"README.rst" did not exist on "3e7af4ec4f97ee944572c9b8e407e3392a232073"
Newer
Older
This file describes changes in recent versions of Slurm. It primarily
documents those changes that are of interest to users and administrators.
* Changes in Slurm 19.05.0pre2
==============================
-- Remove 512-character line length limit in slurm_print_topo_record().
(Used by "scontrol show topology".)
-- Tweak the sdiag gettimeofday() line format for greater clarity.
-- Add support for SALLOC/SBATCH/SLURM_NO_KILL environment variables.
Add salloc/sbatch/srun support for optional "--no-kill=off" option to
disable the environment variables.
-- Alter the backfill scheduler behavior to prevent it from scheduling lower
priority jobs on resources that become available during the backfill
scheduling cycle when bf_continue is enabled. This behavior was available
as the bf_ignore_newly_avail_nodes option in 18.08.4+, but is now enabled
by default. (The SchedulerParameters option of bf_ignore_newly_avail_nodes
is also now removed, although harmless if still set.)
-- Make LaunchParameters=send_gids the default introducing the reverse option
"disable_send_gids to go back to the original behavior.
-- Limit pam_slurm_adopt to run only in the sshd context by default, for
security reasons. A new module option 'service=<name>' can be used to
allow a different PAM applications to work. The option 'service=*' can be
used to restore the old behavior of always performing the adopt logic
regardless of the PAM application context.

DATASET EXTRACT -
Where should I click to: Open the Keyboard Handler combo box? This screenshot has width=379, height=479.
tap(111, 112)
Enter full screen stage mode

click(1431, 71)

WHAT THE TASK REQUIRES -
Return the part of the Slurm changelog starting with "-- Limit pam_slurm_adopt" and going on through "PAM application context.", copied word for word. Rely only on the Slurm changelog, not on the listing.

FINISHED TASK -
-- Limit pam_slurm_adopt to run only in the sshd context by default, for
security reasons. A new module option 'service=<name>' can be used to
allow a different PAM applications to work. The option 'service=*' can be
used to restore the old behavior of always performing the adopt logic
regardless of the PAM application context.